- _YOUR GOAL_: For the entries below, copy exactly the line that contains "Task: Click the Task View taskbar icon" through the line that contains "Click the red SELL 2.930 button", both ends included, and exclude all pictures.

- _THE DATA_:

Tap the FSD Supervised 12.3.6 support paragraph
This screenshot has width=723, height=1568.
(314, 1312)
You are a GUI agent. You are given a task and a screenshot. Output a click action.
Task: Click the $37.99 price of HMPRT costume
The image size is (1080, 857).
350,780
--
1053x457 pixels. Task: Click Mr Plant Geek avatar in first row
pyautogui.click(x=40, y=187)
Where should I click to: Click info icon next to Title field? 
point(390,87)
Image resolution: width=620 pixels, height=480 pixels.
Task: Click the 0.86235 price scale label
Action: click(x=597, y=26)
==
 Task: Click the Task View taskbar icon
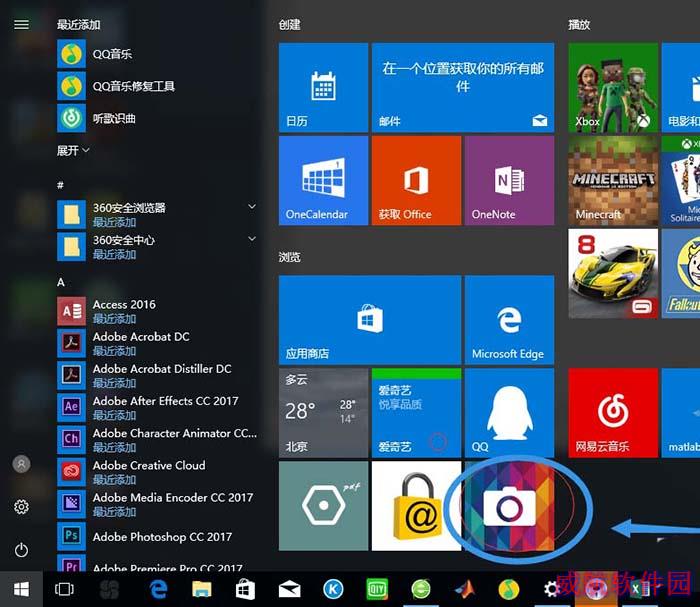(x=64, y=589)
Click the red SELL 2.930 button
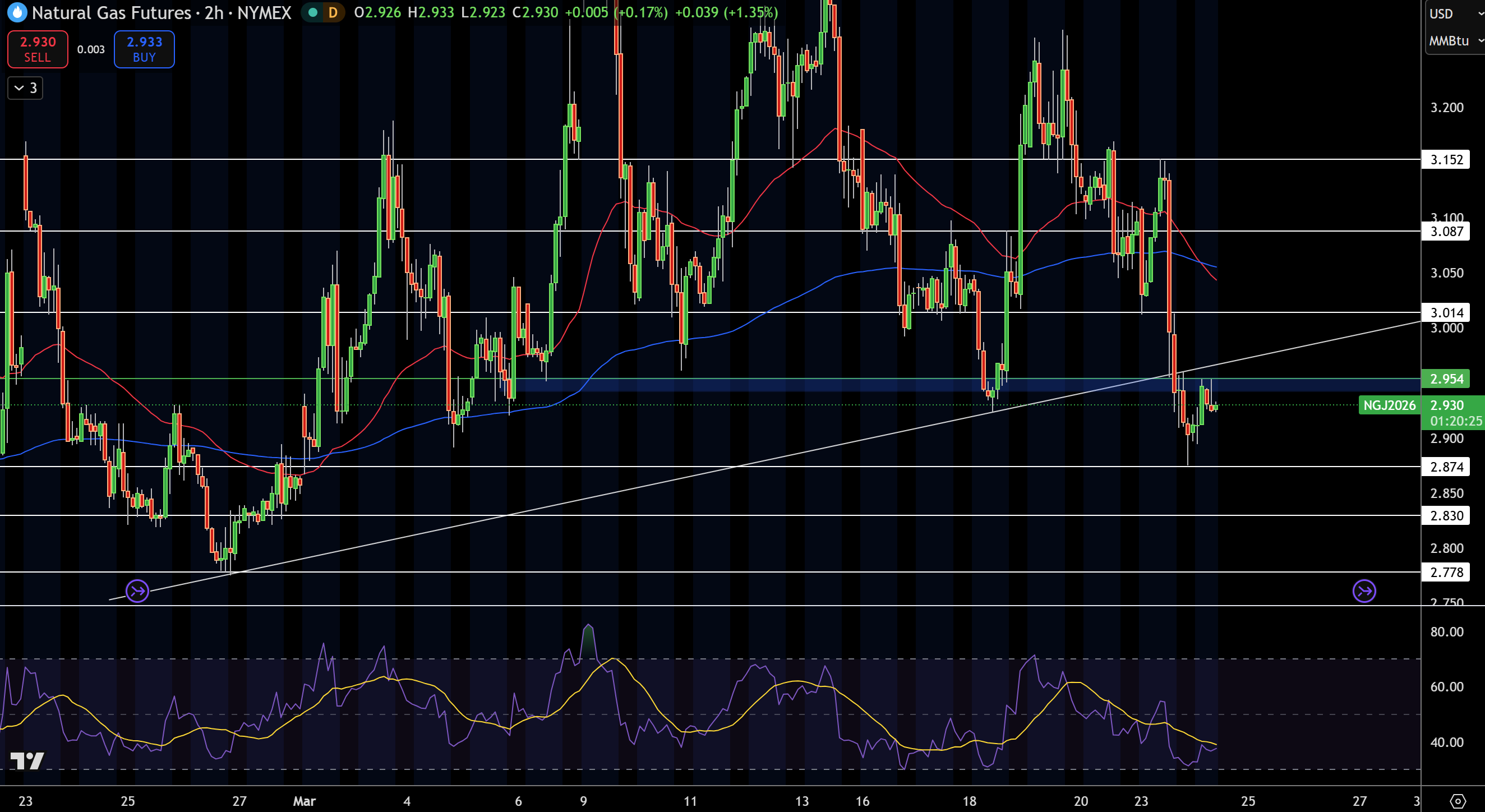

- _YOUR SOLUTION_:
 Task: Click the Task View taskbar icon
(x=64, y=589)
Click the red SELL 2.930 button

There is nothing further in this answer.